Task
Starting at the line that contains "This screenshot has width=756, height=538.", set down each line exactly until the records end, keeping both ends and adding nothing.

[Start of Attachment]

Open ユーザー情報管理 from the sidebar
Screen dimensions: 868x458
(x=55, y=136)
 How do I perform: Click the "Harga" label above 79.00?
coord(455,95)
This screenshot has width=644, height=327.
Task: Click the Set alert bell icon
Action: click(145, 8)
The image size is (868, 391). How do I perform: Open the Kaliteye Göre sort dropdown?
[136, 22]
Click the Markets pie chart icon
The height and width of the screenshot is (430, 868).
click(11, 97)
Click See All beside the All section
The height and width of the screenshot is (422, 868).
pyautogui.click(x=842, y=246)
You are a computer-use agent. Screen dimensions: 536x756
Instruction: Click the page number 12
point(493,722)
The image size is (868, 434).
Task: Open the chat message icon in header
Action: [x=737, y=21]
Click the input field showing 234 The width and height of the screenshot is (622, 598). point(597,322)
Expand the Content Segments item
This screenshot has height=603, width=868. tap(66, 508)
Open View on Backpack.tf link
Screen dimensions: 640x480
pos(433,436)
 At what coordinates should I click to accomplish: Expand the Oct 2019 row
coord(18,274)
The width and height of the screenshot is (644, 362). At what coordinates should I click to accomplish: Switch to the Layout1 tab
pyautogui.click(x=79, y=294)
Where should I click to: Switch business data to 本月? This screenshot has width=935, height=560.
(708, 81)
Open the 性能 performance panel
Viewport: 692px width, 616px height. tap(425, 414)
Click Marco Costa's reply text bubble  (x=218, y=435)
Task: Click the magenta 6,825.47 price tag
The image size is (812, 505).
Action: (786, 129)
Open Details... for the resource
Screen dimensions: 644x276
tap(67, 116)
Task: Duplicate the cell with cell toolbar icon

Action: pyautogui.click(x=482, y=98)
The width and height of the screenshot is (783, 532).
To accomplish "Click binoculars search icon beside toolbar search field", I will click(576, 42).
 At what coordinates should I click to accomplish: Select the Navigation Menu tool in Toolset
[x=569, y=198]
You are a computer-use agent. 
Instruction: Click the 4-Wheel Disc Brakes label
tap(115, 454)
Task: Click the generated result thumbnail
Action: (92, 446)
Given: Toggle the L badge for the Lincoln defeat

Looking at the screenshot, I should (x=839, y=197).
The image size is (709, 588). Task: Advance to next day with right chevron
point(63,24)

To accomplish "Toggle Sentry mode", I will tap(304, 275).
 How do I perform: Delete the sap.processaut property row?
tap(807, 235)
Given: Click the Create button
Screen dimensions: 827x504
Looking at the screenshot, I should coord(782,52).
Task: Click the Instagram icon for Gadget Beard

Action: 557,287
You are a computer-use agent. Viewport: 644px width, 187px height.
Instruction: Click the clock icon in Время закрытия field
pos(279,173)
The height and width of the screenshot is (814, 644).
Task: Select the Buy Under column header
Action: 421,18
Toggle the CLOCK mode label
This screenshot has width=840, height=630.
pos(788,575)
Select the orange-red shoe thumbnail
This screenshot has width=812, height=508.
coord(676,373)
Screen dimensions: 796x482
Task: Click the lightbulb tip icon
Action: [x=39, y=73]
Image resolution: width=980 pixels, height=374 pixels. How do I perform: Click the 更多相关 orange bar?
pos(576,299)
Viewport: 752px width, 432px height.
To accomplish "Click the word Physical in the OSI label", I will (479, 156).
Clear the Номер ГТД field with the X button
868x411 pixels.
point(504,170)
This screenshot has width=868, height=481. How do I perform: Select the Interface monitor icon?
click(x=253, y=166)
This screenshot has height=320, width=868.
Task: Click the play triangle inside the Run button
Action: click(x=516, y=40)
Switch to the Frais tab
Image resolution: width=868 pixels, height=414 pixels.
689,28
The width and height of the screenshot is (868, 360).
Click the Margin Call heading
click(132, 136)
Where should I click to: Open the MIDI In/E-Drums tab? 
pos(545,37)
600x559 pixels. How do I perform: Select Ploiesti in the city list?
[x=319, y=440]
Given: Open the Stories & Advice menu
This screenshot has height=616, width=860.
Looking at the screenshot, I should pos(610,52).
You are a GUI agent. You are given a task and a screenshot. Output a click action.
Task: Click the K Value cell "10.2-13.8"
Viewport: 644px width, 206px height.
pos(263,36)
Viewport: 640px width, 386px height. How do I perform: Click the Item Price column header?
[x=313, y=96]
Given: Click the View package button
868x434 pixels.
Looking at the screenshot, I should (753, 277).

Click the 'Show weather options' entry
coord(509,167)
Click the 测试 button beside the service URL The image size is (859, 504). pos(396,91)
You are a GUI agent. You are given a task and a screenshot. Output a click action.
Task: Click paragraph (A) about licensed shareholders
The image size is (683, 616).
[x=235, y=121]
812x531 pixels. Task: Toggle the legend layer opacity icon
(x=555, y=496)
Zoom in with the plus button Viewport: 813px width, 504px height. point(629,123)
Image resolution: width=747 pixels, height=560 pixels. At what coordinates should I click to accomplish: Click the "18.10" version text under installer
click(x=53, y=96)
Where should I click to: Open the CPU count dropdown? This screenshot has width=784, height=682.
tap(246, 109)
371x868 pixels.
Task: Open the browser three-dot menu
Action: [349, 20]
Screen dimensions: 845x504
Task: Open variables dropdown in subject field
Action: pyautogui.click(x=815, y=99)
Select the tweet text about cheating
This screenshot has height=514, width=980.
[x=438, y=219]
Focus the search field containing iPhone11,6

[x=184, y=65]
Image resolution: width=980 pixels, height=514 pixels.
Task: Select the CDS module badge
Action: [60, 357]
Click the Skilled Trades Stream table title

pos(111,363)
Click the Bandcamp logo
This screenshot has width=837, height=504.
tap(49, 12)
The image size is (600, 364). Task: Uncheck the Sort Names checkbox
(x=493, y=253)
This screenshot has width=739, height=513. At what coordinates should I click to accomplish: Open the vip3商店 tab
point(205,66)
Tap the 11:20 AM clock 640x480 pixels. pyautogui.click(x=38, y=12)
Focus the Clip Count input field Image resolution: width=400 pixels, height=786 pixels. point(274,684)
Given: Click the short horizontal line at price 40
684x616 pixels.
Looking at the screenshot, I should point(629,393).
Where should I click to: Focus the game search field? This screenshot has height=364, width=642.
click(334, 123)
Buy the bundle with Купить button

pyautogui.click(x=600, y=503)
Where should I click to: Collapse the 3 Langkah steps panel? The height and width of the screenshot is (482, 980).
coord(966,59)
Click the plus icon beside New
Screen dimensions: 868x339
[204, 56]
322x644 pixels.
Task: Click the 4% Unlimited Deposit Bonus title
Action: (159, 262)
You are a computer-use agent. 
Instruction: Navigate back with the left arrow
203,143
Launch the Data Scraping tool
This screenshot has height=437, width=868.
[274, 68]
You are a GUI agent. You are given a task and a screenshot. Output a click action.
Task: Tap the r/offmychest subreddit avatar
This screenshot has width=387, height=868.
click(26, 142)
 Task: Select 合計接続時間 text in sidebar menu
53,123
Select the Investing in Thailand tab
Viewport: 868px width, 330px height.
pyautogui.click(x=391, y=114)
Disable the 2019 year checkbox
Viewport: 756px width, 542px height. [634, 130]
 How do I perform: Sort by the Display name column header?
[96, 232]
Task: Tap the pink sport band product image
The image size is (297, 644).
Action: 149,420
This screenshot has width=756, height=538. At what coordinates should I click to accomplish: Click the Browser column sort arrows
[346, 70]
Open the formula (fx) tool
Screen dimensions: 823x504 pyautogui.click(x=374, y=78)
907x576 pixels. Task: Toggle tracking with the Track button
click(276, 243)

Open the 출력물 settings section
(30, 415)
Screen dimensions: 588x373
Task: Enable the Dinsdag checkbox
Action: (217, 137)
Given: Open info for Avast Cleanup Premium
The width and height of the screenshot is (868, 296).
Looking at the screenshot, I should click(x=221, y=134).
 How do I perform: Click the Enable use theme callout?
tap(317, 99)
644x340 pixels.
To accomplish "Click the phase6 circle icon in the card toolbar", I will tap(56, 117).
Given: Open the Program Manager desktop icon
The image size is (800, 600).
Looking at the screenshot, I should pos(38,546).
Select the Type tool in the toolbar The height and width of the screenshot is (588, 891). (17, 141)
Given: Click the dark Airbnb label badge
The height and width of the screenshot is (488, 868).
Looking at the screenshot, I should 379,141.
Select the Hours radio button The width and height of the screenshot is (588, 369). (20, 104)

[End of Attachment]

Response to this exercise
This screenshot has width=756, height=538. At what coordinates should I click to accomplish: Click the Browser column sort arrows
[346, 70]
Open the formula (fx) tool
Screen dimensions: 823x504 pyautogui.click(x=374, y=78)
907x576 pixels. Task: Toggle tracking with the Track button
click(276, 243)

Open the 출력물 settings section
(30, 415)
Screen dimensions: 588x373
Task: Enable the Dinsdag checkbox
Action: (217, 137)
Given: Open info for Avast Cleanup Premium
The width and height of the screenshot is (868, 296).
Looking at the screenshot, I should click(x=221, y=134).
 How do I perform: Click the Enable use theme callout?
tap(317, 99)
644x340 pixels.
To accomplish "Click the phase6 circle icon in the card toolbar", I will tap(56, 117).
Given: Open the Program Manager desktop icon
The image size is (800, 600).
Looking at the screenshot, I should pos(38,546).
Select the Type tool in the toolbar The height and width of the screenshot is (588, 891). (17, 141)
Given: Click the dark Airbnb label badge
The height and width of the screenshot is (488, 868).
Looking at the screenshot, I should 379,141.
Select the Hours radio button The width and height of the screenshot is (588, 369). (20, 104)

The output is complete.